Para quem não sabe, o que faz a Cáritas?
Diria de uma forma simplista que a Cáritas Diocesana do Porto é uma instituição católica com 70 anos de existência e uma ação distribuída por 22 vigararias e 477 paróquias. Estamos a falar de 26 cidades, a maioria do distrito do Porto, e três milhões de pessoas que são ajudadas. A função principal da Cáritas é ser o agente dinamizador de toda a ação sócio-caritativa da diocese, isto é, agimos e intervimos em conjunto com outras entidades, criamos uma rede com várias instituições que estão no terreno a prestar um serviço muito válido de ajuda às famílias mais carenciadas. Não faz sentido estarmos no terreno a canibalizar outras instituições que já prestam um serviço bom, tentamos criar uma rede o mais sólida possível para responder às necessidades que vão sendo detetadas pelas paróquias com quem trabalhamos.
Que necessidades são essas?
Diretamente ou indiretamente, intervimos em várias áreas: no universo alimentar, fazemos chegar a famílias, através de cabazes de emergência, toneladas e toneladas de alimentos; em média, por ano, doamos entre 25 a 30 mil peças de roupa e calçado; no que toca a educação, doamos 80 mil peças de material escolar a essas mesmas famílias. No entanto, entendemos que a área mais crítica era a área da saúde.
Porquê?
Quando esta direção chegou, há três anos, a primeira coisa que fizemos foi definir o papel da Cáritas na diocese. Para isso, ouvimos quem está no terreno, definimos um plano estratégico e um conjunto de prioridades. A área da saúde foi entendida como algo absolutamente fundamental. Todos elogiamos, e bem, o Serviço Nacional de Saúde, que, comparado com outros países, é extraordinário, mas falha noutros domínios complementares. Se um idoso ou uma família carenciada precisar de um medicamento, de uns óculos, de um tratamento dentário ou de material ortopédico, pode nunca chegar a ter resposta ou, em alternativa, esperar anos. Quantos e quantos idosos têm os mesmos óculos seis ou sete anos?

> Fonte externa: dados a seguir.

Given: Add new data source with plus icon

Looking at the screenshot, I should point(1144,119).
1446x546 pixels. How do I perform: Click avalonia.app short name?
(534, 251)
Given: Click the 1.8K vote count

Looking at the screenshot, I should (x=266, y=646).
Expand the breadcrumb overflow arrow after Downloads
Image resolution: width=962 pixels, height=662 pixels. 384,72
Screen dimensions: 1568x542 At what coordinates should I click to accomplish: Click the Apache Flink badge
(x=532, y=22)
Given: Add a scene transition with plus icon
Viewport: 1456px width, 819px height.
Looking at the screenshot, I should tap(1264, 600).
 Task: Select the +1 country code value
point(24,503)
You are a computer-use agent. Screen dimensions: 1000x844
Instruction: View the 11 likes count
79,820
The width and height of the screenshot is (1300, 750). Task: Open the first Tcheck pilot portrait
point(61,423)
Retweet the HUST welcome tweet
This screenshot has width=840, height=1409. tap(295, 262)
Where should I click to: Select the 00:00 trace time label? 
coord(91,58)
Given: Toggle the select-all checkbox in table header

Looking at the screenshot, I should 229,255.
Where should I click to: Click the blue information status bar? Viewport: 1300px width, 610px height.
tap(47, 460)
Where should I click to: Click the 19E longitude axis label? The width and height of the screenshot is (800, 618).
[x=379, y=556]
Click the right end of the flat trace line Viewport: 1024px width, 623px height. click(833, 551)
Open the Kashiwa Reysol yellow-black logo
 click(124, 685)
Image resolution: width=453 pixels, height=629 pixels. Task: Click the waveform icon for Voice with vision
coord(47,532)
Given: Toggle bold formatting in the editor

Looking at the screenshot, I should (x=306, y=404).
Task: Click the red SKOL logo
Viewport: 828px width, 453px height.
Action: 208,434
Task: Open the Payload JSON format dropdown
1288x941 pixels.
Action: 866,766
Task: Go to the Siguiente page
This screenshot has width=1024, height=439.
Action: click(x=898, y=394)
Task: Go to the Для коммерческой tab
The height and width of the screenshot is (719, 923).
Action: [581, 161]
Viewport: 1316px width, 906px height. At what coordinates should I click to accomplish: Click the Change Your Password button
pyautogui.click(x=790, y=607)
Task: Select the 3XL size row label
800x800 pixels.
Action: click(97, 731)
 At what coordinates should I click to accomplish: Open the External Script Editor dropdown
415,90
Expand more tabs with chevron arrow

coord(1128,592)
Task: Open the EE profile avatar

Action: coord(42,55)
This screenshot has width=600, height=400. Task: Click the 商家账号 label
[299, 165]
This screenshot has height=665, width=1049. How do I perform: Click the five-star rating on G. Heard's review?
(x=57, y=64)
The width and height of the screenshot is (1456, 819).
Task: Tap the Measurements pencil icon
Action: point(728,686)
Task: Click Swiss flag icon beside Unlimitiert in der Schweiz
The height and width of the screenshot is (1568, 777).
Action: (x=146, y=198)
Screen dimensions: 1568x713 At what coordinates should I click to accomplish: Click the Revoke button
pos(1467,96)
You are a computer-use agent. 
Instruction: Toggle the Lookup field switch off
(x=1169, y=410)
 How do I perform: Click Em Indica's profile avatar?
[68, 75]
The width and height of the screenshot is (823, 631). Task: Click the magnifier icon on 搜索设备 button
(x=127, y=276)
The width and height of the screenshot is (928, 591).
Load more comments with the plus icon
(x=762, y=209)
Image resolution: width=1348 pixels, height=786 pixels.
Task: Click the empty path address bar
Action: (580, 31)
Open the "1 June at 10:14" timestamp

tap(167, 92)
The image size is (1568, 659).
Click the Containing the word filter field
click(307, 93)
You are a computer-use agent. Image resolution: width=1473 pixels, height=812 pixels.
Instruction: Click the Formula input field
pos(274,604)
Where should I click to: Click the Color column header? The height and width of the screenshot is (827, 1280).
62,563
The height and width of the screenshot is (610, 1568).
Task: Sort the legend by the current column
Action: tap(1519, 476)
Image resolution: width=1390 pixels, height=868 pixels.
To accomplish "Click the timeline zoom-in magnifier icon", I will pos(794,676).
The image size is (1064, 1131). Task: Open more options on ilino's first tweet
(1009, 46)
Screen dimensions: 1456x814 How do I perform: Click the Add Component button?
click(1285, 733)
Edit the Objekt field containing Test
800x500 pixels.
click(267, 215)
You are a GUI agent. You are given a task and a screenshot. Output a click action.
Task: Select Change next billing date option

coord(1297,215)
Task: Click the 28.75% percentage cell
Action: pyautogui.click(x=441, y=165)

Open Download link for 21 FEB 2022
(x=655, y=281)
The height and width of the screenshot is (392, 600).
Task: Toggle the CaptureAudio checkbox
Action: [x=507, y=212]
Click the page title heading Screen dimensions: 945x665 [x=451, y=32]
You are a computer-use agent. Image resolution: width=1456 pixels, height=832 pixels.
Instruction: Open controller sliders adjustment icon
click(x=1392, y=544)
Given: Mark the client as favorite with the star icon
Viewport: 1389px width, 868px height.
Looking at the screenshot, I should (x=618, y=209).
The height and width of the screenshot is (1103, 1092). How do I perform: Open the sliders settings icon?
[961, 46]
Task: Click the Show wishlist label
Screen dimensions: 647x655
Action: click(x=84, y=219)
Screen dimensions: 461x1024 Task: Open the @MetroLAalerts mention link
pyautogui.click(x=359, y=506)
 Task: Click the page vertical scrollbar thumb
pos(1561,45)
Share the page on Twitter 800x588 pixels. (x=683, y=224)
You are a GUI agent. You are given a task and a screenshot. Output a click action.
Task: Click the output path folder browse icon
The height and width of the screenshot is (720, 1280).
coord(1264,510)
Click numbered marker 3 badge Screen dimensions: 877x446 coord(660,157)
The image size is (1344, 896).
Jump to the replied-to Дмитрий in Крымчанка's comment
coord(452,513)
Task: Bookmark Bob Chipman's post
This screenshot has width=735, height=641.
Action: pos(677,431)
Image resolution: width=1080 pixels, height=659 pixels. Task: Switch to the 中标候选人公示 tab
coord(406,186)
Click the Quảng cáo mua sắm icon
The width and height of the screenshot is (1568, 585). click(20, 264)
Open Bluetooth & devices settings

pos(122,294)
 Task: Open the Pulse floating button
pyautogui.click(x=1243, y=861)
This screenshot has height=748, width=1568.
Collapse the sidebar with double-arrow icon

Já não falo de tratamentos dentários, que podem esperar uma vida toda. Há famílias que podem esperar até dois anos por uma cama articulada. As pessoas são operadas, saem do hospital, precisam de ajuda imediata e, para isso, aquilo que fizemos foi criar um fundo da saúde para a Diocese do Porto. Achávamos que era um fundo ambicioso com 50 mil euros, mas que rapidamente se esgotou em meia dúzia de meses. Sentimos que era necessário prestar um apoio maior às essas famílias nesta área. Neste momento temos 600 equipamentos ortopédicos cedidos em 19 das 22 vigararias, pois outro grande desafio que nos lançaram, quando assumimos este mandato, foi que a Cáritas devia sair da cidade do Porto e assumir, definitivamente, uma dimensão diocesana.
Têm conseguido?
Penso que sim. Voltando à área da saúde, neste momento estamos a apoiar 600 famílias diretamente, mas entendemos, a determinada altura, que estes apoios eram insuficientes, porque para todos os efeitos cedemos uma cadeira de rodas ou uma cama articulada a uma família, mas ela aparentemente continua ao abandono, sem nenhum tipo de acompanhamento e isso preocupa-nos. Há dois anos criámos com a Universidade Católica do Porto um programa onde temos 30 profissionais na área da saúde, entre alunos finalistas do curso de enfermagem e professores, que prestam esse acompanhamento, visitam famílias, telefonam-lhes, fazem um diagnóstico exato das suas fragilidades para que a Diocese, como um todo, e as suas instituições possam agir em conformidade. Entendemos que tem de ser assim porque, em abono da verdade, se elogiamos muito o nosso SNS, em tudo o que lhe é complementar o Estado falha e falha redondamente. Estamos de forma reiterada a cumprir o papel do Estado, porque ele definitivamente não cumpre a sua função. Todos estes apoios deveriam ser prestados pelo Estado e quando falo do Estado não falo do Governo, falo do Estado central, das autarquias, numa lógica abrangente. É exigido a instituições como a nossa um esforço muito significativo, o que procuramos fazer é atuar onde todos os outros falham. Somos uma instituição de retaguarda para situações de emergência, é para isso que existimos e essa é a génese em todas as Cáritas espalhadas pelo mundo.